Rosalía y la semiótica del duelo
Filmado en Varsovia, el video muestra a Rosalía encarnando a una mujer en duelo, vestida de negro y seguida por una orquesta que se mueve como un coro espectral a través de calles grises y desoladas. Desde la óptica semiótica, este recorrido urbano se lee como un periplo del sufrimiento hacia la redención, donde el espacio, el vestuario y la música funcionan como sistemas de signos que codifican la pérdida, la introspección y la búsqueda de sentido. La ciudad se convierte en un escenario-lírica de la melancolía, y la orquesta, en un símbolo del peso emocional que acompaña a la protagonista.
Iconografía simbólica: pecado, paz y vulnerabilidad
Entre los elementos más significativos destacan la manzana mordida, evocación directa del pecado original, y la aparición final de una paloma, símbolo universal de paz y liberación espiritual. Estos signos funcionan como metáforas de un viaje moral y afectivo: la culpa, la vulnerabilidad y la eventual reconciliación consigo misma.
El mal cardiaco de la protagonista
Además, un dije en forma de corazón dañado sugiere que la protagonista padece problemas cardíacos, no solo como patología literal, sino como símbolo de fragilidad emocional y necesidad de sanación. La enfermedad, implícita y poética, amplifica la lectura de transformación personal y resalta la corporeidad de la emoción en términos semióticos.

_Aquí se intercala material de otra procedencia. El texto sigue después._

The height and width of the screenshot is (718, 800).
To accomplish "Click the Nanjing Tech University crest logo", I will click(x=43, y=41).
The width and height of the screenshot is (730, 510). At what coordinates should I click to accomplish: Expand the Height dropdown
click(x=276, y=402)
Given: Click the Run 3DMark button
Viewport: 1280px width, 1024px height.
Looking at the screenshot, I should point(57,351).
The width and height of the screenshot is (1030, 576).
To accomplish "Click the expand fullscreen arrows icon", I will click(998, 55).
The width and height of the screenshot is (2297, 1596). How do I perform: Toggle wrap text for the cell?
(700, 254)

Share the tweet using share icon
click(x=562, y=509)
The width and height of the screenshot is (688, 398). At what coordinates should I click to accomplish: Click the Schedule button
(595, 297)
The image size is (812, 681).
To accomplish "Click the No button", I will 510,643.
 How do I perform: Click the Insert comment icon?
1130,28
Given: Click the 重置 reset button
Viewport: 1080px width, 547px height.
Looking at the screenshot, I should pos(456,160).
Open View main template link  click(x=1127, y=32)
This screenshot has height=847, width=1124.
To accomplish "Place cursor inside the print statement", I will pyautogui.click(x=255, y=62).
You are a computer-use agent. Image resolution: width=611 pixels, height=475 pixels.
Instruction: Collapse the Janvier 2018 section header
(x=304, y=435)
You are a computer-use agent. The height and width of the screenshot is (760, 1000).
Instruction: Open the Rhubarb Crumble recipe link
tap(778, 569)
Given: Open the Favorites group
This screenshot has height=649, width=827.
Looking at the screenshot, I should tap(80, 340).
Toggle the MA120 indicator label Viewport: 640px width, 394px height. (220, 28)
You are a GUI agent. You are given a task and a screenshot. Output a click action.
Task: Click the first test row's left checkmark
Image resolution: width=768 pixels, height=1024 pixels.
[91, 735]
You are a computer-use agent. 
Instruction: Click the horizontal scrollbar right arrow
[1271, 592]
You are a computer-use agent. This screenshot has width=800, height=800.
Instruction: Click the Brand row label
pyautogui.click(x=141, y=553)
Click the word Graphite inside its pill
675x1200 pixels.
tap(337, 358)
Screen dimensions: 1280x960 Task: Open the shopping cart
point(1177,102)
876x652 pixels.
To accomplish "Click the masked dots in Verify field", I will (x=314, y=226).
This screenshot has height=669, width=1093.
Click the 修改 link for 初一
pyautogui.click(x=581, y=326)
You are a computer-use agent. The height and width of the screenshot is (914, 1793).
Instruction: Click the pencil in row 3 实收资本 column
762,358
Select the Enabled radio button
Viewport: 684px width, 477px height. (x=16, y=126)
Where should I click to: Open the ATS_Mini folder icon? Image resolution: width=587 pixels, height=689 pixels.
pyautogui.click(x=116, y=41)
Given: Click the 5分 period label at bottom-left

Intervención divina y guía simbólica
La colaboración con Björk, quien aparece como un ave sabia, introduce un signo de intervención divina, un mediador entre la humanidad herida y la posibilidad de redención. La obra fusiona la iconografía católica —como el sagrado corazón— con referencias naturales y dualidades humanas, articulando un discurso visual donde cada gesto y objeto funciona como un índice de la complejidad emocional y espiritual de la protagonista.
Musicalidad como extensión narrativa
Musicalmente, “Berghain” transita entre electrónica, flamenco y ópera en alemán, creando una atmósfera que puede interpretarse como una plegaria nocturna entre la luz y la oscuridad. Los sonidos se comportan como signos auditivos de deseo, identidad y transformación, acompañando y amplificando la lectura de los signos visuales del videoclip. La obra anticipa la densidad conceptual del álbum Lux, consolidando a Rosalía como una artista que explora la intersección entre emoción, símbolo y narrativa sonora.
En suma, “Berghain” no es solo un video ni una canción: es un entramado semiótico, un mapa de emociones codificadas, donde la vulnerabilidad, la dualidad humana y la búsqueda de redención se traducen en signos que dialogan entre lo visual, lo musical y lo simbólico. Rosalía, así, reafirma su capacidad para convertir la música en lenguaje emocional y la imagen en texto poético, ofreciendo una obra que requiere ser leída, escuchada y sentida.